President-elect George Bush said yesterday he will undertake a major review of the existing United States strategy for tackling the third world's $1.3 trillion foreign debt burden, but he ruled out forgiving the debt. The present US debt strategy, named after former Treasury Secretary James Baker, called for massive new bank lending to 17 heavily indebted countries if they agreed to implement market-oriented economic reforms.
Mr. Bush told a news conference that parts of the Baker plan had worked, noting that the private sector had been rejuvenated in many countries. He acknowledged that commercial banks had been slow to make new loans, however.
Bush said the review of the debt strategy would involve not only the Treasury Department but also national security officials, ``because we have got enormous problems in our own hemisphere on third-world debt.''
The third world's three biggest debtors are Brazil, Mexico, and Argentina. Together they owe about $290 billion.
Mr. Baker will presumably be closely involved in the review as secretary of state in the Bush administration. The new administration is obliged to submit a report on third-world debt to Congress by February.

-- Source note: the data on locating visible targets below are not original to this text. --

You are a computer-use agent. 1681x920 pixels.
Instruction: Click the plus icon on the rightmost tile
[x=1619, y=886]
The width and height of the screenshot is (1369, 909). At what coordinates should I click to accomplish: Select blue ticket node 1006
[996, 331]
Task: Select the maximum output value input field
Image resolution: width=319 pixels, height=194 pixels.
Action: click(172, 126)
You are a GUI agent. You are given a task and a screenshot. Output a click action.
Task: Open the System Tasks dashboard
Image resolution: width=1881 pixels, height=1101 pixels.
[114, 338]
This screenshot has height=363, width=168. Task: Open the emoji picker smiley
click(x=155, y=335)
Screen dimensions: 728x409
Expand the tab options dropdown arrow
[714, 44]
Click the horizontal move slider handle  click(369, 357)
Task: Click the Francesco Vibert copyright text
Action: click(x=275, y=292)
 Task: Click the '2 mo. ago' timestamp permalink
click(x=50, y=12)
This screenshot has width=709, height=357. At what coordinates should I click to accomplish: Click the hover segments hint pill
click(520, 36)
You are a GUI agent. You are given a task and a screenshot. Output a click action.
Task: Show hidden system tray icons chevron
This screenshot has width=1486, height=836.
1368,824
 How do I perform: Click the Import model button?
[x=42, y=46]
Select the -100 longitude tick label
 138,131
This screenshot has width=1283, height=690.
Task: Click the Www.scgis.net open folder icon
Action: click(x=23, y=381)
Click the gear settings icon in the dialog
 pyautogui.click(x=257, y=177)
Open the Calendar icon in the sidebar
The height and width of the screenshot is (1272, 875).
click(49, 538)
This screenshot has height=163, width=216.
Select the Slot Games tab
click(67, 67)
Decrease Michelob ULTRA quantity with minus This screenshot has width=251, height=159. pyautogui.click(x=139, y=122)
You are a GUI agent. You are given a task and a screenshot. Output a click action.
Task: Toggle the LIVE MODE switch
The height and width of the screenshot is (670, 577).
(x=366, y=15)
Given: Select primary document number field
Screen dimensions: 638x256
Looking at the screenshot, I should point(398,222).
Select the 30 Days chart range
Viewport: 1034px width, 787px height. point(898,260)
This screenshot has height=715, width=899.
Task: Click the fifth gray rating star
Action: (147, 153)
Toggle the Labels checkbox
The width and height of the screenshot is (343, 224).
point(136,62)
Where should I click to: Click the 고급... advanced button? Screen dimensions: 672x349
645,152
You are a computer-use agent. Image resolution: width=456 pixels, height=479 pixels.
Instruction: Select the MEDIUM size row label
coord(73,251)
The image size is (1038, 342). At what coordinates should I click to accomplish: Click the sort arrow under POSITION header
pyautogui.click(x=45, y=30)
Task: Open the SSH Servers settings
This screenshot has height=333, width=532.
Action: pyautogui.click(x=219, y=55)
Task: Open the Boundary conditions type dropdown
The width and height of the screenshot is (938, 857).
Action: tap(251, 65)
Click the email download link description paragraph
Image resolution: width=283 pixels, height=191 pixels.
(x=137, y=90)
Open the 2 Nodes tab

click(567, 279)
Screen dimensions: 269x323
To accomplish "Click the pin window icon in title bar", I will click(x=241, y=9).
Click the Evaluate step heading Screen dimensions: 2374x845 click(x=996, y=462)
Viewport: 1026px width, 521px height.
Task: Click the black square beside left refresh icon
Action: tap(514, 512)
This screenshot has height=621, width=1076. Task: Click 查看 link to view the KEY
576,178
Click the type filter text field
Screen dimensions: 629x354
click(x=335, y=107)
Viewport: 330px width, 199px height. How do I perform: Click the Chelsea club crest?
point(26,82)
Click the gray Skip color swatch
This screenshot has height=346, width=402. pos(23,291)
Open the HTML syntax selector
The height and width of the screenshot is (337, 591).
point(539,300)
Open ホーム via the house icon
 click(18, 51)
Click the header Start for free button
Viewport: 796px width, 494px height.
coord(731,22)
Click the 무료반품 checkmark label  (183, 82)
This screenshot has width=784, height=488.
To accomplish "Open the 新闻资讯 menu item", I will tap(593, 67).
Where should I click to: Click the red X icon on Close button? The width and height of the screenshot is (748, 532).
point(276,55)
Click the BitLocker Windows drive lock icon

Asked whether debt forgiveness would be an option under a revised Baker Plan, Bush said, ``I think you have to be very careful of forgiveness of debt if you want future loans, so I think we've got to find a more versatile answer than simply compelling private institutions to write off the debt.''
Bush's comments marked the clearest admission to date by the Reagan administration that the three-year-old Baker Plan had been overtaken by events and that a new phase in the debt strategy was called for, analysts said.